A marble bust of a philosopher beside an open Bible, representing the harmony of Stoic discipline and Christian faith.

YOU ARE THE PROJECT

“There is only one way to happiness and that is to cease worrying about things which are beyond the power of our will.” — Epictetus


Most of the things I worry about are outside my control.

The outcomes of conversations I have already had. What someone thought of something I said. Whether a situation resolves the way I think it should. The state of things I cannot move from where I am standing.

Epictetus was a slave. He had less control over his external circumstances than almost anyone writing philosophy in the ancient world. That context matters for reading him. When he says focus on what is within your power — he is not speaking from comfort. He is speaking from a position where the gap between what he could control and what he could not was about as wide as it gets.

His answer was not resignation. It was precision. Stop spending energy on the wrong things. The wrong things are everything outside the will — outcomes, others, circumstances. The right things are inside — attention, character, response, action.

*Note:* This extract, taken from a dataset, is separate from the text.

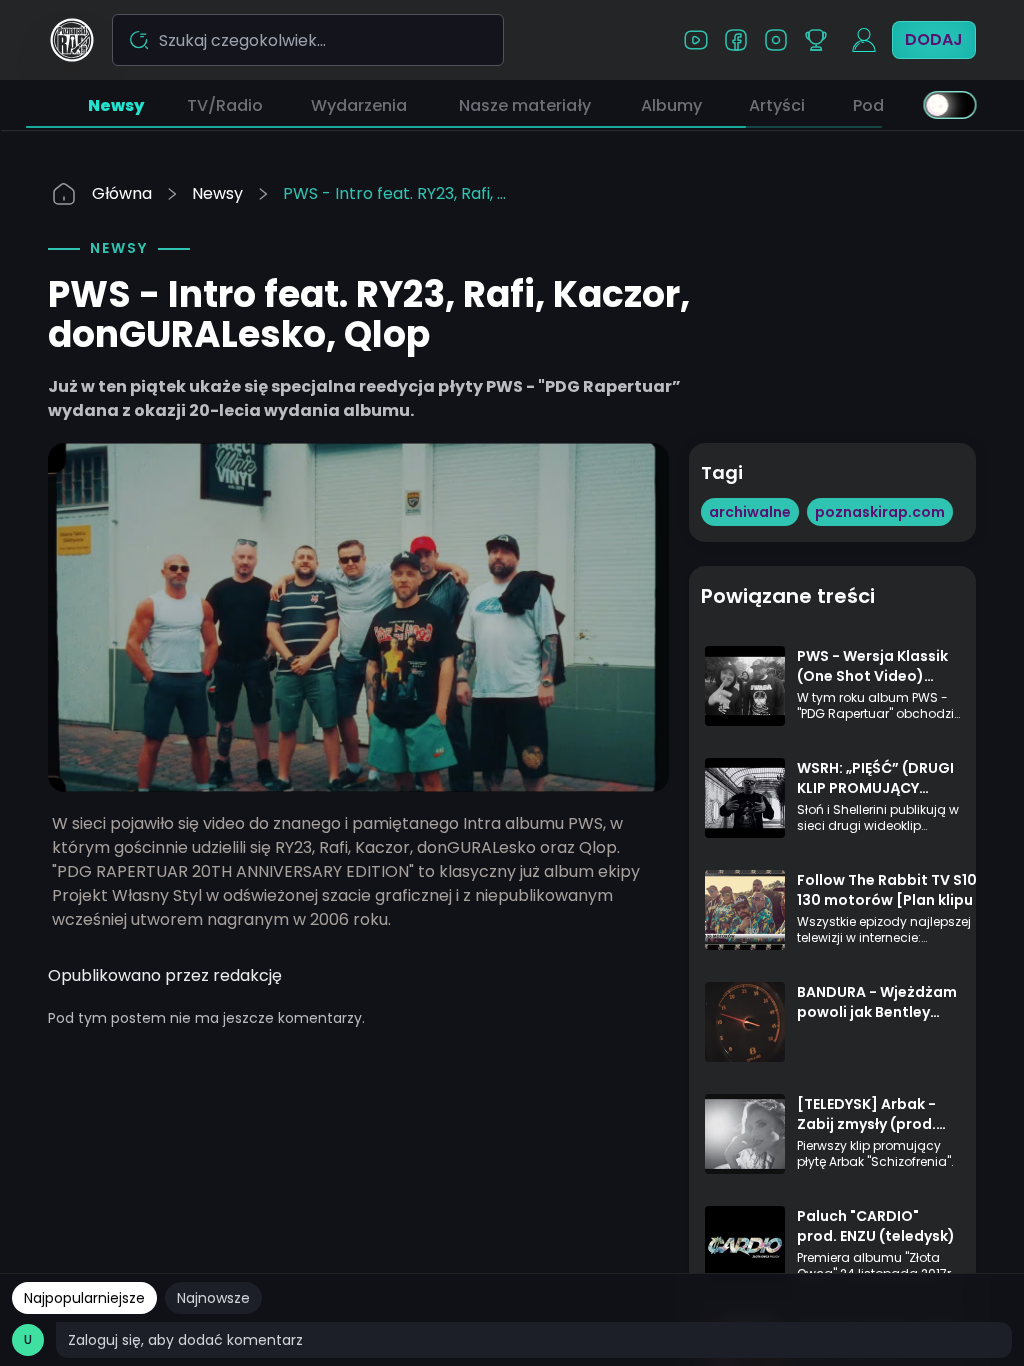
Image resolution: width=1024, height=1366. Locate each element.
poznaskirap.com (880, 512)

Christianity adds something here that Stoicism cannot quite reach on its own.

The Stoic project involved alignment with Logos — the rational order underlying reality. It was never merely self-help. But at the practical level of daily formation, you are both craftsman and material. That is real and worth taking seriously. It also carries the full weight of the effort. Which holds in calm weather and gets brutal in the storm.

Paul says something different. “Work out your own salvation with fear and trembling, for it is God who works in you, both to will and to work for his good pleasure.” The effort is real. The agency is real. But the source is outside yourself.

You are the project. But you are not the only one working on it.